# Washington Combine Flyers - found bird



## Peter Belenky (Aug 6, 2008)

A banded pigeon has been frequenting our feeders in Chevy Chase, Washington, DC for some time. I have learned that the number NKC 621 2008 represents Washington Combine Flyers, for which the contact person is William Howard Link (3464 Plum Tree Dr., Ellicott City, MD 21042, tel. 410-418-5170), but repeated calls have not been answered. Does anyone know a different way to contact this group or who might have knowledge of their band assignments? We would like to get in touch with the bird's owner.

Today, my wife saw another banded bird, but I haven't had an opportunity to read the number.

Peter Belenky

[email protected]

(202) 686-3535


----------



## Lovebirds (Sep 6, 2002)

Try contacting Matt. I believe he knows some of the flyers in this combine. Not sure how close he is to you, but he may be able to take the bird if you've captured it. 

Matt Hickey
[email protected]
Dundalk MD 
443-765-7494

If you can't get in touch with Matt, then call this person. Don't send him an email because he probably won't get it. 

Secretary - Treasurer
Val Matteucci
P.O.Box 374
Hicksville,NY 11802
Phone:
(516) 794-3612
Fax516) 794-6654
[email protected]

If none of this works, let us know. The bird does need to be captured before anyone can do anything about the bird. It is a young bird (2008) so it's probably lost and most likely won't go home. Thank you.


----------



## Lovebirds (Sep 6, 2002)

Here's a link for a trap that you might be able to use to catch the bird. 

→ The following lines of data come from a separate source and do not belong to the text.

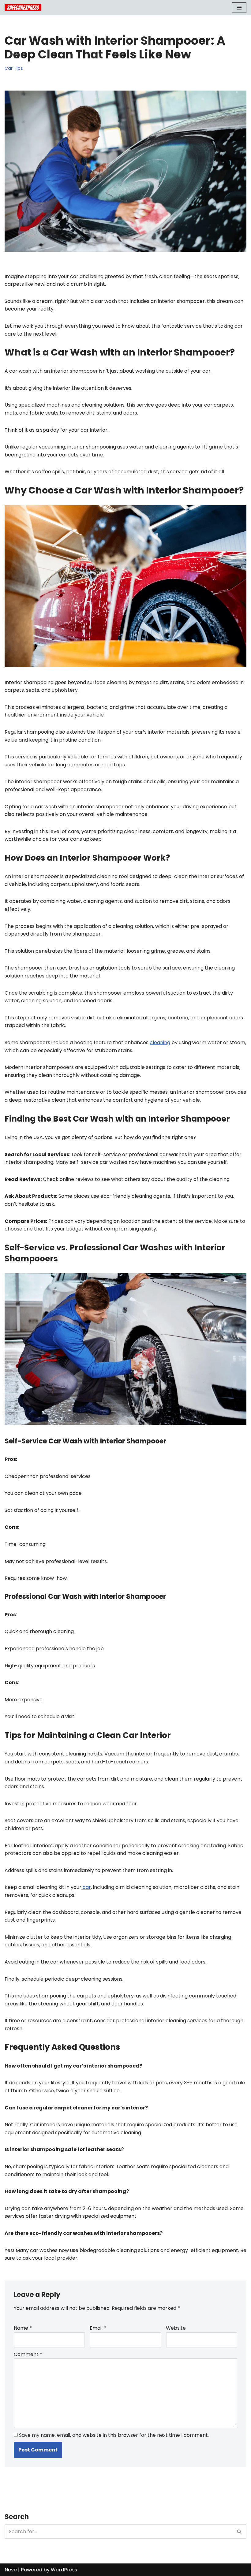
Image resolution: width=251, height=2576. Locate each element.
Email (98, 2328)
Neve (11, 2569)
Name (23, 2328)
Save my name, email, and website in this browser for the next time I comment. (114, 2435)
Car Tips (14, 68)
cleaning (160, 1042)
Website (176, 2328)
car (86, 1887)
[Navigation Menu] (239, 7)
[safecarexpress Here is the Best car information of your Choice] (23, 7)
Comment (28, 2354)
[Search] (239, 2531)
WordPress (64, 2569)
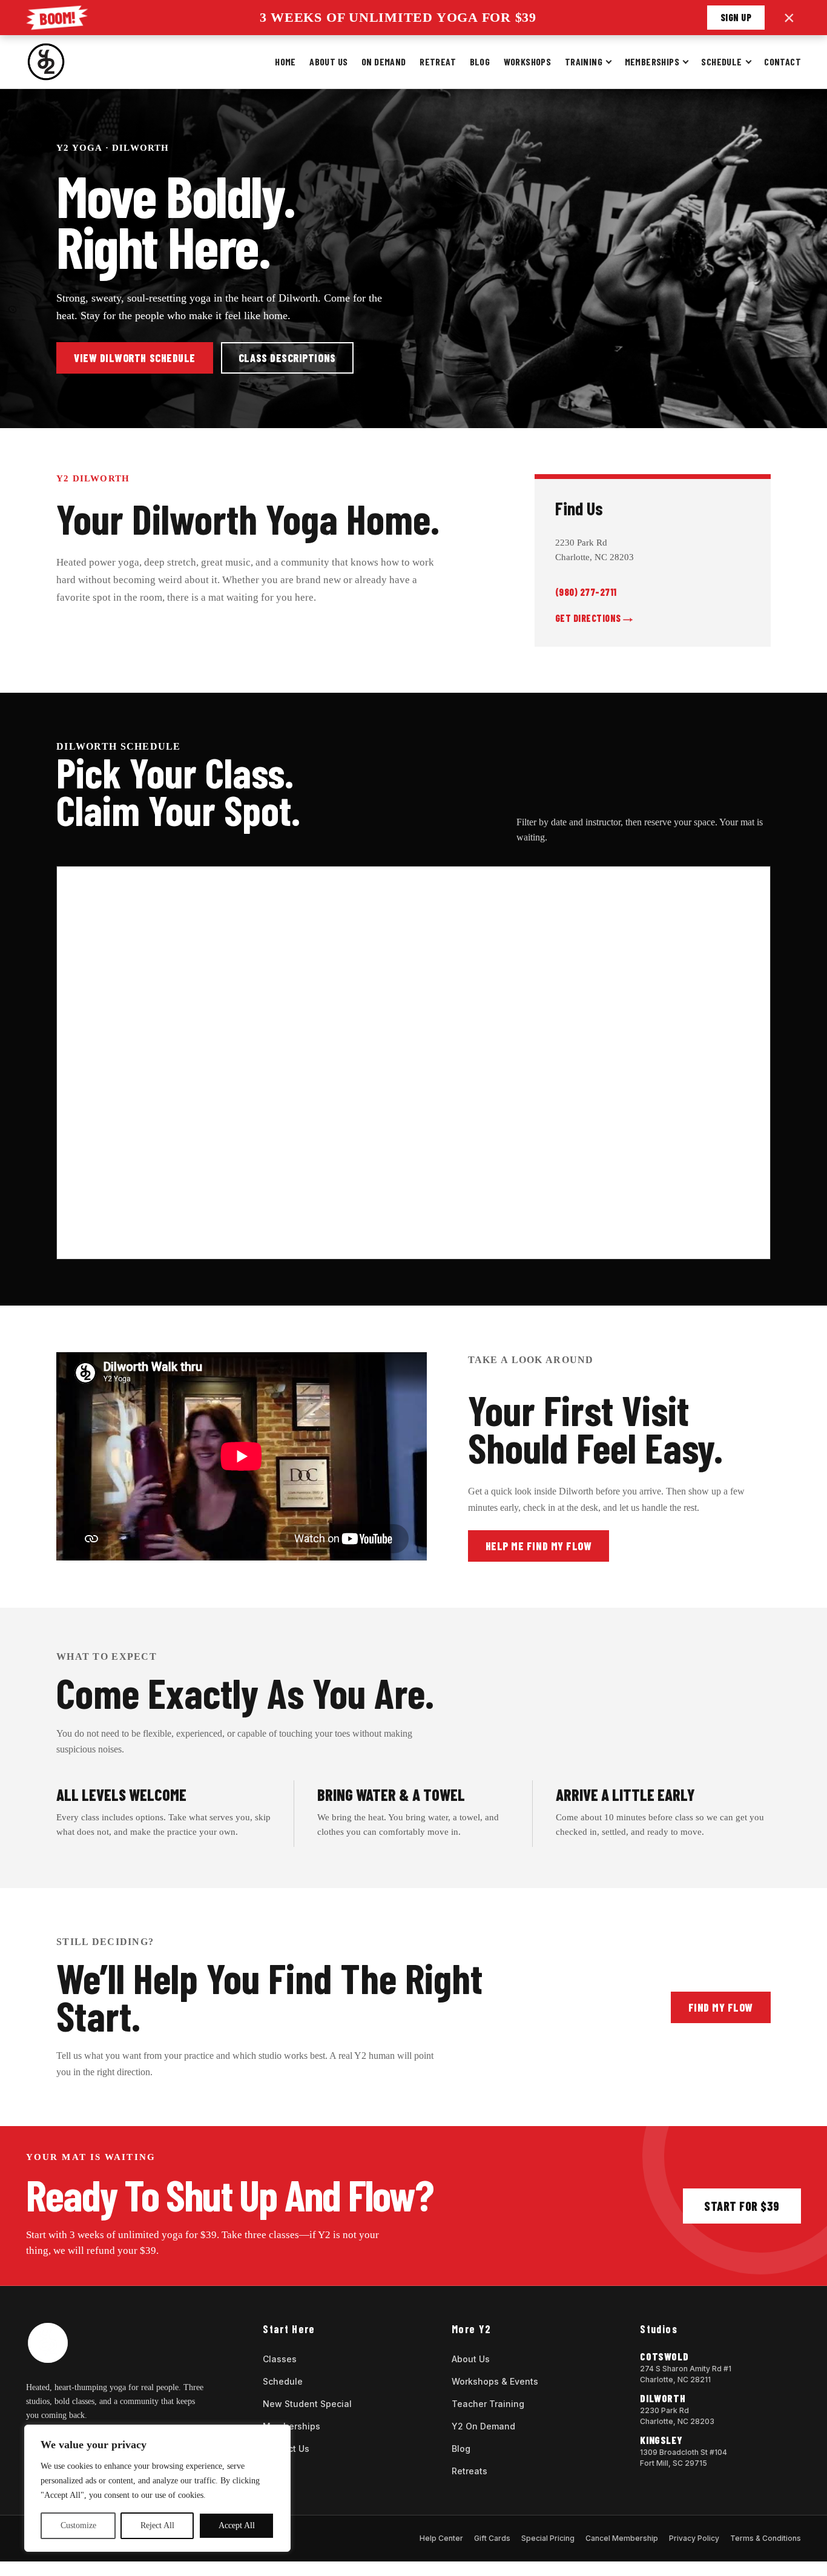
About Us (328, 61)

http://www.racingbirds.com/ptrap.html


----------



## Peter Belenky (Aug 6, 2008)

Thanks to Lovebirds for the advice. Mr. Hickey had no information, but Mr. Matteucci gave me the name of the new contact person for Wahington Combine Flyers: Mike Barksdale, in Temple Hills, MD (301-449-5891). 

I left a message for him, but neither he nor the bird's owner has replied. Meanwhile, the bird, which we had been feeding for a week, has disappeared, either seeking shelter elsewhere or meeting with a misadventure. We wish we could have found its home, but Lovebirds has helped us to do what we could and to be better prepared if another stray turns up.


----------



## Lovebirds (Sep 6, 2002)

Peter Belenky said:


> Thanks to Lovebirds for the advice. Mr. Hickey had no information, but Mr. Matteucci gave me the name of the new contact person for Wahington Combine Flyers: Mike Barksdale, in Temple Hills, MD (301-449-5891).
> 
> I left a message for him, but neither he nor the bird's owner has replied. Meanwhile, the bird, which we had been feeding for a week, has disappeared, either seeking shelter elsewhere or meeting with a misadventure. We wish we could have found its home, but Lovebirds has helped us to do what we could and to be better prepared if another stray turns up.


There's a good chance the bird went on home. They will do that frequently. We don't KNOW that they will go home when they stay and stay at a location, so we (or maybe I) recommend catching the bird and go from there. If someone has one of MY birds hanging out at their home, I ALWAYS ask them to try to catch it and let me come pick it up. Everyone however isn't of the same mind as me. I'm sorry the owners didn't contact you. We'll just hope for the best. You did what you could and that's more than a lot of people will do.


----------